Un système de santé capable d’assumer la stratégie suédoise  ?

Il faut rappeler que la Suède n’est pas épargnée par l’épidémie qui a, selon les données de l’agence nationale de santé publique au 31 mars, fait 180 morts dans le pays et contaminé 4435 personnes. Une semaine avant, le 23 mars, elle ne comptait encore que 36 morts et 2272 cas de contamination.4 Se pose alors la question de la position des médecins suédois face à la stratégie de leur pays, alors que leurs confrères européens insistent sur l’absolue nécessité d’un confinement total de la population. Si les témoignages de soignants sont abondants dans les médias européens, ils sont plus difficiles à distinguer en Suède. L’épidémiologiste Anders Tegnell, insiste sur les capacités et les équipements encore disponibles du pays et les médecins interrogés dans les médias suédois se veulent avant tout pédagogues quant à la nécessité de respecter les conseils du gouvernement. Il s’agit d’expliquer les effets du virus et les raisons de sa propagation. Pas question, donc, de parler du risque presque certain de saturation hospitalière et du manque d’équipements pour les soignants. Finalement, un rapport rédigé par l’Agence de Recherche et de défense suédoise (FOI) s’interroge sur les ressources médicales limitées du pays et sur la stratégie suédoise de décentralisation hospitalière.5 La Suède repose en effet sur une gestion régionale du système de santé et du réseau hospitalier, mais les comtés ne seraient pas suffisamment préparés face à l’urgence de la situation. Mais la teneur de la presse est claire : l’heure n’est pas en Suède aux débats sur son système de santé, mais à la nécessité d’une gestion collective et responsable de l’épidémie, dans laquelle les soignants ont pour rôle de soigner et de conseiller. 

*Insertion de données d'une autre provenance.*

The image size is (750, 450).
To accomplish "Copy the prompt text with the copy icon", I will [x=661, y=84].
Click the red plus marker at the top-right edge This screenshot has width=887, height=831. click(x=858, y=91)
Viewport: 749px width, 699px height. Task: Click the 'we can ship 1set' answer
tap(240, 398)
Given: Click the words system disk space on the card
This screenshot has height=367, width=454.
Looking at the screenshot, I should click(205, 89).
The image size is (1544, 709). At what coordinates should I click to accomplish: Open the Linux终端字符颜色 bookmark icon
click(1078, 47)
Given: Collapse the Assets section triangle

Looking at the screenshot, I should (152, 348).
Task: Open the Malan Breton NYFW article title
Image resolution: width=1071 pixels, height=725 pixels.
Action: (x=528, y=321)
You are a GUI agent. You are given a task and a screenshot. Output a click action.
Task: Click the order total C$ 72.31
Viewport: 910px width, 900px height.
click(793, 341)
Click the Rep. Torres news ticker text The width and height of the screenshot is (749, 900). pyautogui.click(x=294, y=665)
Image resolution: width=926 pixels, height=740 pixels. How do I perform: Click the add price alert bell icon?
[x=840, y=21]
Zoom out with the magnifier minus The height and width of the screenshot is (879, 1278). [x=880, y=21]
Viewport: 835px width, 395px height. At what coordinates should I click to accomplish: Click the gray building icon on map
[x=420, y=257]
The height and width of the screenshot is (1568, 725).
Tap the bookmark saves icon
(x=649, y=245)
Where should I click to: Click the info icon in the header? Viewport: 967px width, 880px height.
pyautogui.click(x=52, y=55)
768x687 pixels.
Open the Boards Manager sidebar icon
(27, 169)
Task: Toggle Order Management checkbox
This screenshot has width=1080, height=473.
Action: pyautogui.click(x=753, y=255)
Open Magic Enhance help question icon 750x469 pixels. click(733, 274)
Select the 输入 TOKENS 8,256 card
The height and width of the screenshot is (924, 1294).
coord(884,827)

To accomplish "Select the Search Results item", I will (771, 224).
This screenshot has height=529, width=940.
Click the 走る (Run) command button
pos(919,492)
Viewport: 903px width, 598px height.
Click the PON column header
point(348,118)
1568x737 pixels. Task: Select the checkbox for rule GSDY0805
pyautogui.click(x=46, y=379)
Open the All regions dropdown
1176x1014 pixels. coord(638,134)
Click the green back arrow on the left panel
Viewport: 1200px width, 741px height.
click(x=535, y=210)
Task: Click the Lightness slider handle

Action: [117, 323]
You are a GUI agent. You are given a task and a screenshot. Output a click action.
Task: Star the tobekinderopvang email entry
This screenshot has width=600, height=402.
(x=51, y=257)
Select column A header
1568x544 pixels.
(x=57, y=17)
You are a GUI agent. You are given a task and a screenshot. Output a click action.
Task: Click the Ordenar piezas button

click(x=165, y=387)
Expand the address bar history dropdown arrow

Le modèle suédois à l’épreuve

Il semble donc bien difficile de comprendre pourquoi la Suède ne s’aligne pas sur la stratégie adoptée par une grande partie de ses voisins européens, et surtout pourquoi une majorité de la population, portée par le directeur de l’agence de santé publique Anders Tegnell, soutient l’absence de mesures restrictives. Pour le journaliste Törbjorn Nilsson, ce qui se joue en Suède c’est avant tout son héritage culturel6. Si la culture suédoise repose sur un respect de règles strictes – ainsi, l’alcool ne peut s’acheter que dans des magasins spécialisés, les Systembolaget – elle a aussi à cœur de rester libérale. Le pays a développé un modèle socio-économique reposant sur une confiance mutuelle entre le gouvernement et les citoyens. Les Suédois ont confiance en l’État pour prendre de bonnes décisions et l’État fait confiance en ses citoyens pour agir avec responsabilité. Et la Suède compte bien appliquer ce système, jusque là cité comme le « modèle suédois », face à la crise du coronavirus. Au-delà de la responsabilité individuelle, c’est bien ce modèle de confiance qui est mis à l’épreuve en Suède contre le coronavirus. Les mois et les années diront si la stratégie suédoise s’est avérée la plus efficace. En attendant, les Suédois continuent de sortir et de prendre leurs responsabilités.